Why doesn't GCC and Clang do this aliasing-optimization?

Question

I have a case where a friend casts a non-base class object of type "Base" to a class type object "Derived", where "Derived" is a derived class of "Base" and only adds functions, but no data. In the below code, I did add a data member x to the derived class

struct A {
  int a;
};

struct B : A {
  // int x;
  int x;
};

A a;

int g(B *b) {
   a.a = 10;
   b->a++;
   return a.a;
}

With strict alias analysis on, GCC (also Clang) always returns 10, and not 11, because b can never point to a in a well-defined code. However, if I remove B::x (as is actually the case in the code of my friend), GCC's output assembler code does not optimize the return access of a.a and reloads the value from memory. So the code of my friend that calls g "works" on GCC (as he intended) even though I think it still has undefined behavior

g((B*)&a);

So in essentially the same two cases, GCC optimizes one case and doesn't optimize the other case. Is it because b can then legally point to a? Or is it because GCC just wants to not break real-world code?

I tested the answer that states

If you remove B::x, then B meets the requirements in 9p7 for a standard-layout class and the access becomes perfectly well-defined because the two types are layout-compatible, 9.2p17.

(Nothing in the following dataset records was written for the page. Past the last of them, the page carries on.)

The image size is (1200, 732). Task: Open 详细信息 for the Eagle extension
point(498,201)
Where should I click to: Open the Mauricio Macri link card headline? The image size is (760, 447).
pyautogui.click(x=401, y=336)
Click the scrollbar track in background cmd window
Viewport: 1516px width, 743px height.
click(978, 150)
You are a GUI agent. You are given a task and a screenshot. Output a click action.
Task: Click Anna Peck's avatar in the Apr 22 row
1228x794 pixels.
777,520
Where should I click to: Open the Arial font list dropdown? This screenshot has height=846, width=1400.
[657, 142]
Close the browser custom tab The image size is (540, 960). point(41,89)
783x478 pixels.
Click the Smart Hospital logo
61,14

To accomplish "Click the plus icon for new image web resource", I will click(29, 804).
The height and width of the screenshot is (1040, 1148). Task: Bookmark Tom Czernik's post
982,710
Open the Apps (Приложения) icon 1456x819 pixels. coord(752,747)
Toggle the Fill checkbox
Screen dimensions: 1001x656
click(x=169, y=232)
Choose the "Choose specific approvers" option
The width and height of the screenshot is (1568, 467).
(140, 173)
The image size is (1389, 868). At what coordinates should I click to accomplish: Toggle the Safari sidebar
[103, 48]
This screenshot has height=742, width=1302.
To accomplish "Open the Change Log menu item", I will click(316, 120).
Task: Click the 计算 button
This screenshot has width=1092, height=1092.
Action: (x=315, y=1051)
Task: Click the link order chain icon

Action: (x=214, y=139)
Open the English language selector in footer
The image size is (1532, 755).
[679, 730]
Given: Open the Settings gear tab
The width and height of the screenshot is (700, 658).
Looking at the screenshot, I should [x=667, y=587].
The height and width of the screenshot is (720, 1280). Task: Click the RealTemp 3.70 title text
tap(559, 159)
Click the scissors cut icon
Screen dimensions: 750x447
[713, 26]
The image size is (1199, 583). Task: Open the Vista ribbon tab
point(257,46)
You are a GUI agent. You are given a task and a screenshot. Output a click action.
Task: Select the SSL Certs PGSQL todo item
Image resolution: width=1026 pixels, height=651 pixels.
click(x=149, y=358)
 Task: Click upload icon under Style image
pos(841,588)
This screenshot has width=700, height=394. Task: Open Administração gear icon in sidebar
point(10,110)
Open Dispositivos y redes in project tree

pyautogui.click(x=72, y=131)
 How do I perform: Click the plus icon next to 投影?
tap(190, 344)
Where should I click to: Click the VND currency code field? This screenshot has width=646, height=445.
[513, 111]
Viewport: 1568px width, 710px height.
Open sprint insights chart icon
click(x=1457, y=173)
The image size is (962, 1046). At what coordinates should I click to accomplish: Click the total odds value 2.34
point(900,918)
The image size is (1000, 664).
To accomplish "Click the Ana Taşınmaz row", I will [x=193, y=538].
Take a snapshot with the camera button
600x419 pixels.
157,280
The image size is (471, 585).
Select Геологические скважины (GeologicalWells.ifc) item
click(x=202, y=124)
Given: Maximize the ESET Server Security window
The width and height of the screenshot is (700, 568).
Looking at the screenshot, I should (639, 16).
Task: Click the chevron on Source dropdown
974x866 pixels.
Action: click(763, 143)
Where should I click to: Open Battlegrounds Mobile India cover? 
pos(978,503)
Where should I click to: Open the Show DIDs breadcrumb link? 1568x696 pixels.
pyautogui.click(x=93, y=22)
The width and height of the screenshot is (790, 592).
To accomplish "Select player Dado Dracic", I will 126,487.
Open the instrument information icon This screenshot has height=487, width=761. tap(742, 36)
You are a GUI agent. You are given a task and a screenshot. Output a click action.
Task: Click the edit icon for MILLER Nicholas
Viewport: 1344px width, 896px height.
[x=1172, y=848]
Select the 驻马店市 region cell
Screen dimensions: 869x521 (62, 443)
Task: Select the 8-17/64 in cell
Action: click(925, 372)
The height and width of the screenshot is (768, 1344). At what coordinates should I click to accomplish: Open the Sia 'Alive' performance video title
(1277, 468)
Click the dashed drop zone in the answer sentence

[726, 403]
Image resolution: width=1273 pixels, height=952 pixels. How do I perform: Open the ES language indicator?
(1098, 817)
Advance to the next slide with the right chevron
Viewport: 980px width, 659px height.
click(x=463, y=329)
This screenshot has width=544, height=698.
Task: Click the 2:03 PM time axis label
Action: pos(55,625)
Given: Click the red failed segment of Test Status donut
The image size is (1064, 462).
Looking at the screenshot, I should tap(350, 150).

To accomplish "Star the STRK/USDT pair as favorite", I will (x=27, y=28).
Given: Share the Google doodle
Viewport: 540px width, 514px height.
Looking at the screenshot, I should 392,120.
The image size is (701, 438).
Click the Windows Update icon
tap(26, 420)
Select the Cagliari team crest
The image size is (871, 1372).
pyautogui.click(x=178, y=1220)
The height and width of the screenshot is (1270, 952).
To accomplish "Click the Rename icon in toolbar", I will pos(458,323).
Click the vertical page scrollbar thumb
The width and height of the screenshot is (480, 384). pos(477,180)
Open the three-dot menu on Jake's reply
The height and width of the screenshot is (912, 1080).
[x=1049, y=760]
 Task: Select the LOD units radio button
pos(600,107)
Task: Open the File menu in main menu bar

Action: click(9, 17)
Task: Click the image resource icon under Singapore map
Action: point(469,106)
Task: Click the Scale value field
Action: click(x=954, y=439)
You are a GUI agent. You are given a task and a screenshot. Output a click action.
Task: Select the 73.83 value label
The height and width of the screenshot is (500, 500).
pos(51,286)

With two layout compatible enums

enum A : int { X, Y };
enum B : int { Z };

A a;

int g(B *b) {
   a = Y;
   *b = Z;
   return a;
}

The assembler output for g returns 1, not 0, even though A and B are layout compatible (7.2p8).

So my further question is (quoting an answer): "two classes with exactly the same layout may be considered "almost the same" and they are left out of the optimization.". Can someone provide a proof of this for GCC or Clang?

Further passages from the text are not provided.